Personal information
- Full name: Thomas Brighton
- Date of birth: 28 March 1984 (age 41)
- Place of birth: Irvine, Scotland
- Height: 5 ft 10 in (1.78 m)
- Position(s): Striker

Team information
- Current team: Irvine Meadow

Senior career*
- Years: Team / Apps / (Gls)
- 2001–2005: Rangers / 1 / (0)
- 2004: → Scunthorpe United (loan) / 2 / (0)
- 2005–2006: Clyde / 36 / (7)
- 2006–2008: Millwall / 16 / (1)
- 2008–2010: St Mirren / 13 / (1)
- 2011: Dundee (trialist) / 3 / (0)
- 2011: Stirling Albion / 13 / (0)
- 2011–2012: Queen of the South / 21 / (4)
- 2012–2013: Irvine Meadow / 45 / (3)

International career
- 2004–2006: Scotland U21 / 6 / (0)

= Tom Brighton =

Scottish footballer

Tom Brighton (born 28 March 1984) is a Scottish professional footballer, who played as a centre forward.

==Early life==
Brighton was educated at Marr College in Troon.

==Career==
Brighton began his career at Rangers, where he played only one game, before going to Scunthorpe United for a short loan spell. He was released from his contract with Rangers in June 2005.

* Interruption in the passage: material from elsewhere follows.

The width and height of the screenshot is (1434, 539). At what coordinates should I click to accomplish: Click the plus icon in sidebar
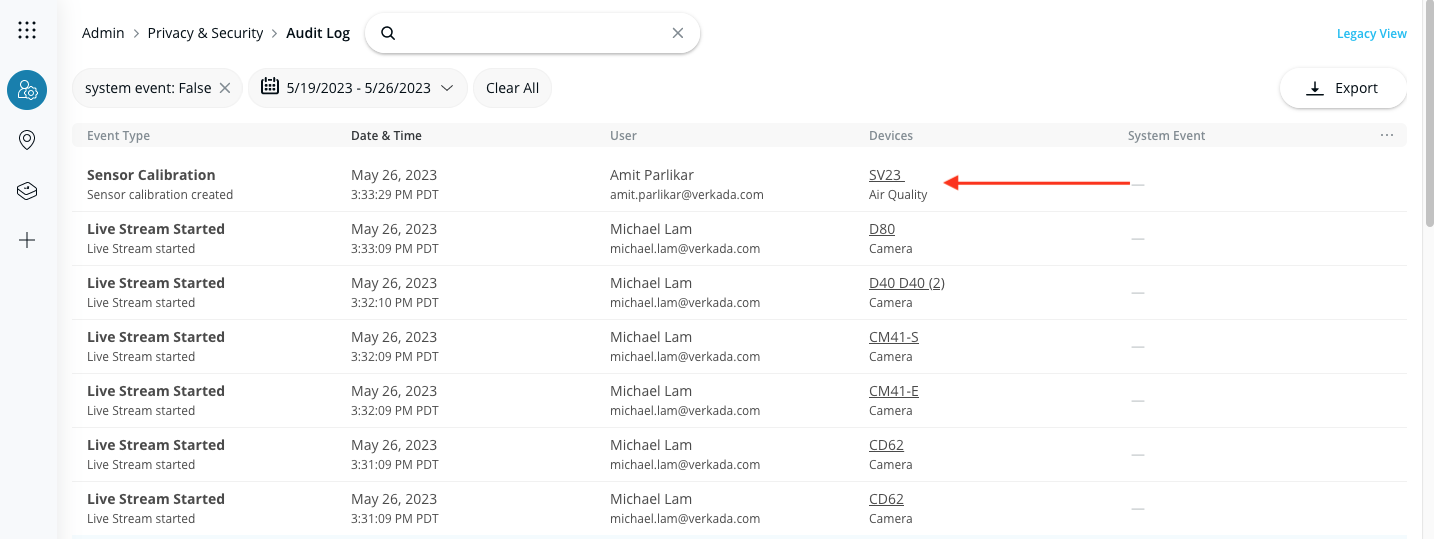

He played in the Scottish Youth Cup final in 2002. Rangers defeated Ayr United 4–2 at New Douglas Park, with Brighton assisting Rangers' last goal.

He was then recruited by Clyde during the close season and made his debut in the opening league game against Ross County. Brighton was voted Man of the Match in Clyde's Scottish Cup shock win over Celtic. He left Clyde in 2006 after manager Graham Roberts was accused of racist remarks during a pre-season tour of Canada.

Brighton moved to Millwall in June 2006. His time at Millwall was however disrupted by several injuries.

On 8 May 2008 it was announced that Brighton had signed a pre-contract with St Mirren. Brighton's contract was not renewed at the end of the 2009–10 season.

He signed for Stirling Albion in February 2011. It was announced he was to be released from his contract on 15 May 2011.

Queen of the South manager, Gus MacPherson, having known Brighton from his time as St Mirren manager, offered him training facilities during the summer of 2011 and he also played him in a few pre-season friendlies. Brighton was then offered a contract on 21 July 2011 with Queens which he accepted. His debut was on 23 July 2011 the extra time 2–0 defeat away at Ayr United in the 2011–12 Scottish Challenge Cup.
Tom scored a 78th-minute winner against Stranraer in his second start.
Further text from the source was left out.